Segment Start: Source records
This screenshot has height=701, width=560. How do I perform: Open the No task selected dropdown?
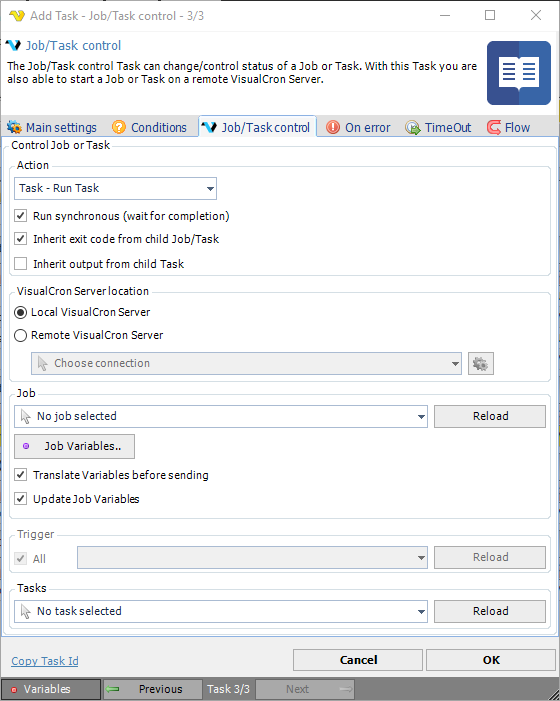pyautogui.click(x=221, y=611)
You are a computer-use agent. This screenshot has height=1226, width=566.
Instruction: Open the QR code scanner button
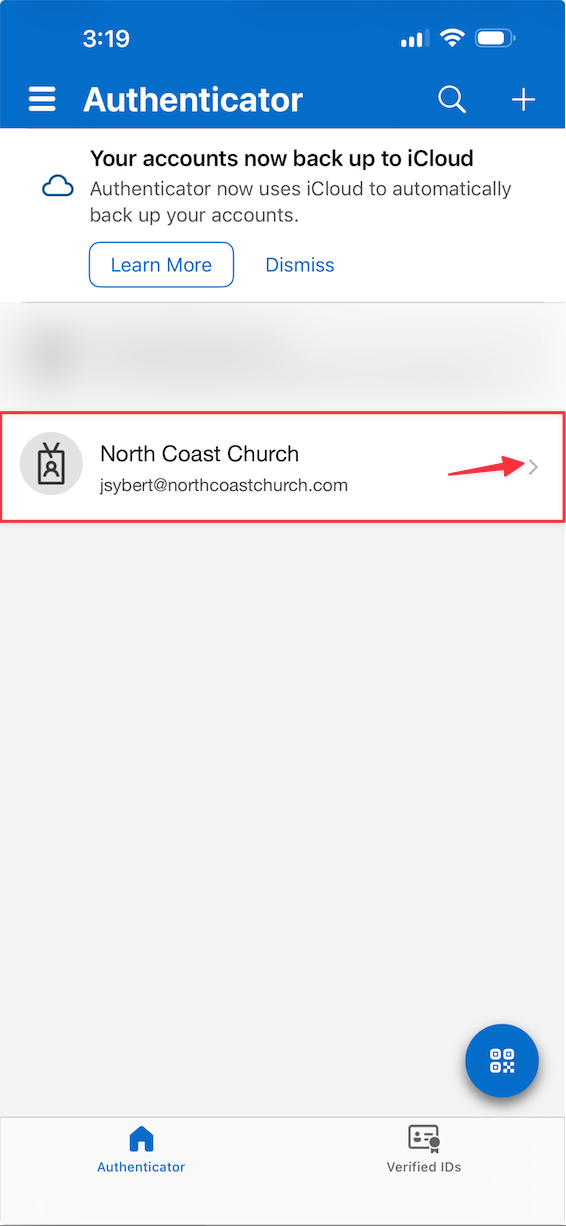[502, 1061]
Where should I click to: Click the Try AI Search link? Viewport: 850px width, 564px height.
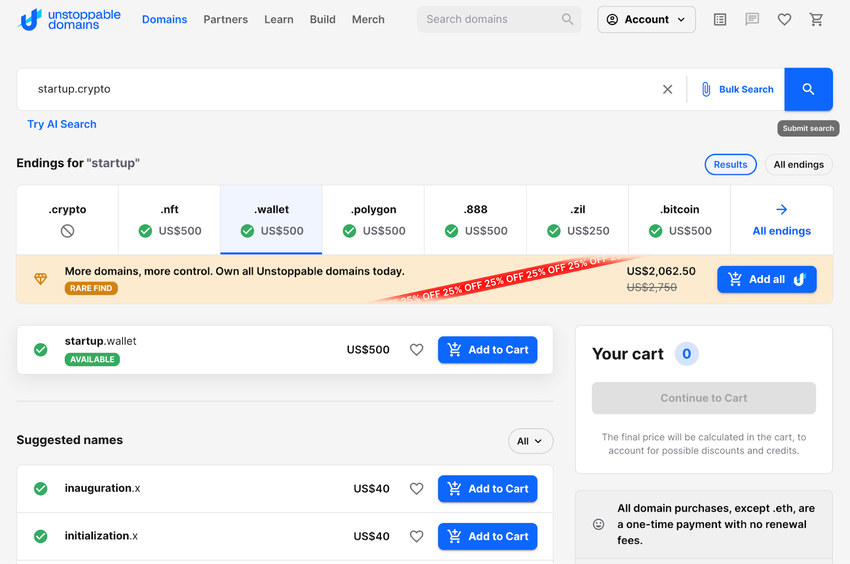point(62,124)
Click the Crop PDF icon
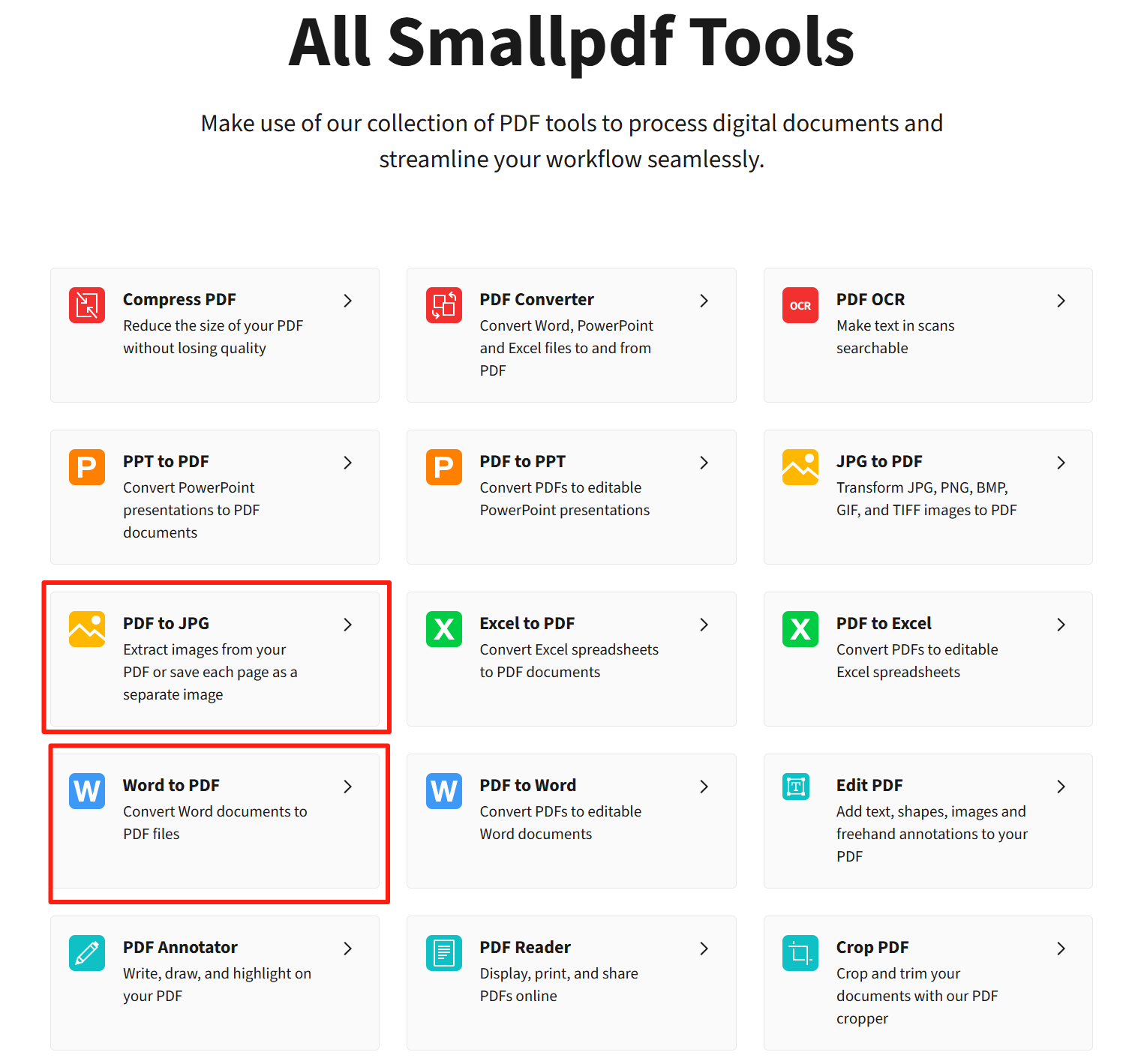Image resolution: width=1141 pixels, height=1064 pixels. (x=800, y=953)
Segment End: Source records
#### [Exercise goal]
Retype the entries above exactly. Stop after the line containing "You are a computer-use", and omit the pictures.

#### [Exercise solution]
This screenshot has height=701, width=560. How do I perform: Open the No task selected dropdown?
pyautogui.click(x=221, y=611)
You are a computer-use agent. This screenshot has height=1226, width=566.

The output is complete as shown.